▸ DATASET RECORDS:
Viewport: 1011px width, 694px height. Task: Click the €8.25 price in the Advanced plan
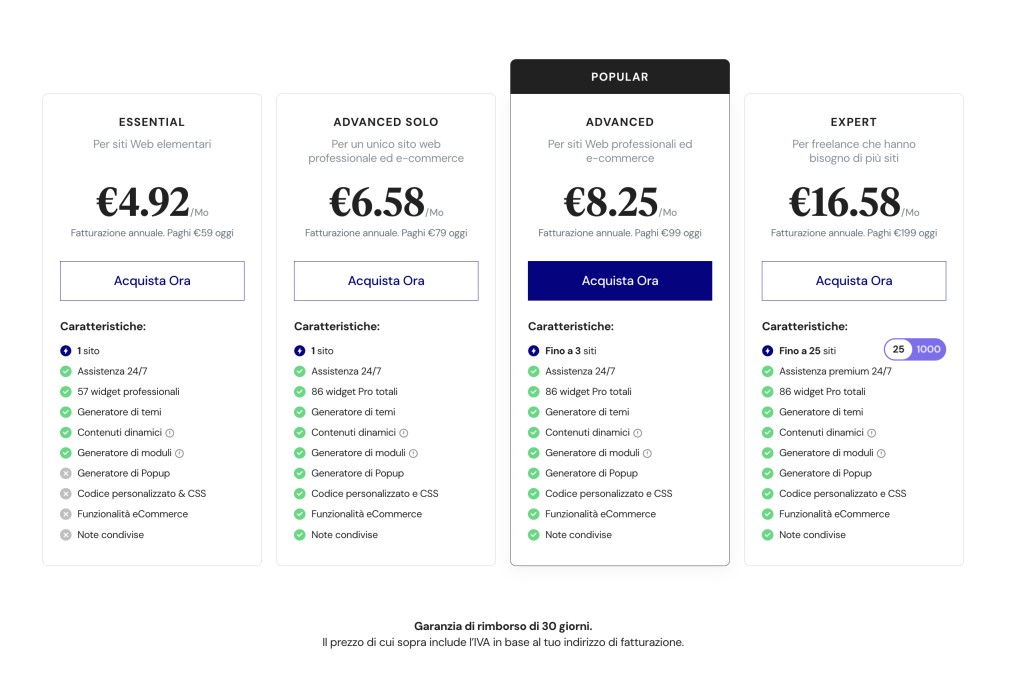coord(612,203)
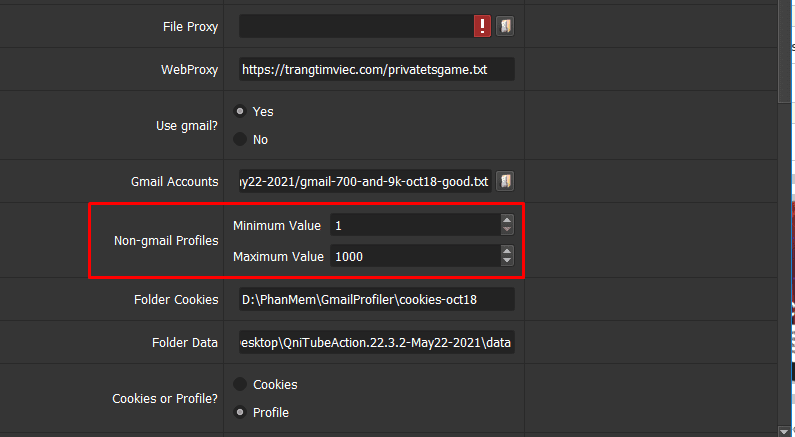Click the WebProxy URL field
Image resolution: width=795 pixels, height=437 pixels.
click(x=376, y=69)
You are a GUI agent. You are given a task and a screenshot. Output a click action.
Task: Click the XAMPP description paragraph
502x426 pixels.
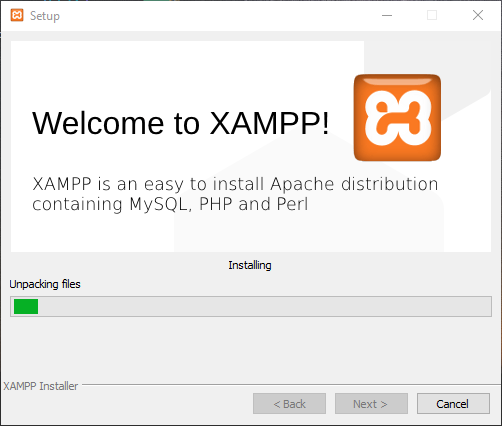coord(235,194)
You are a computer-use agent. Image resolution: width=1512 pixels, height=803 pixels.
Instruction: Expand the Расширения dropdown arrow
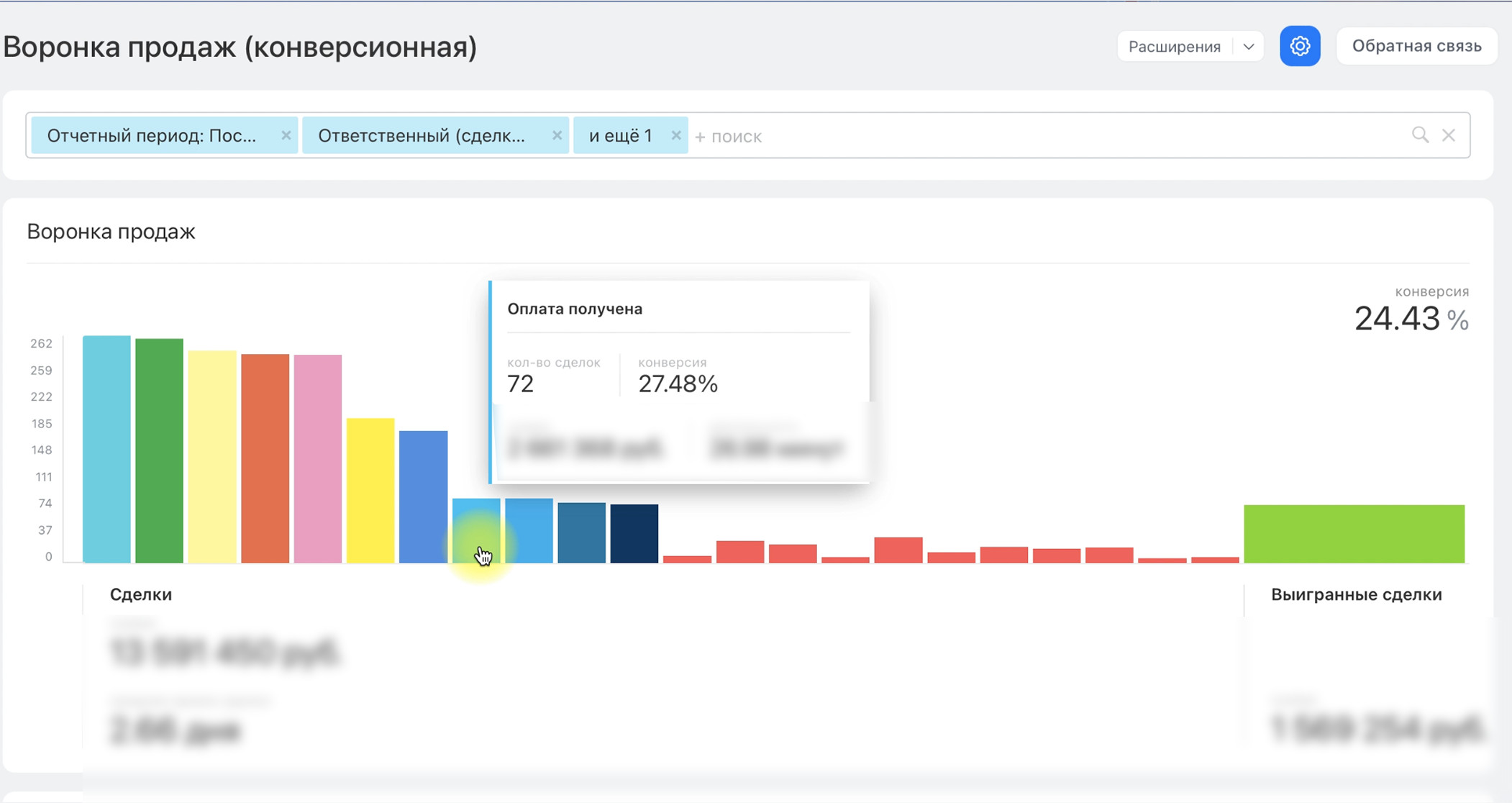[x=1249, y=46]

▸ TO DO:
Count the lines in the rows above that contain the word "pixels", and reply with the number only.

▸ TASK OUTPUT:
3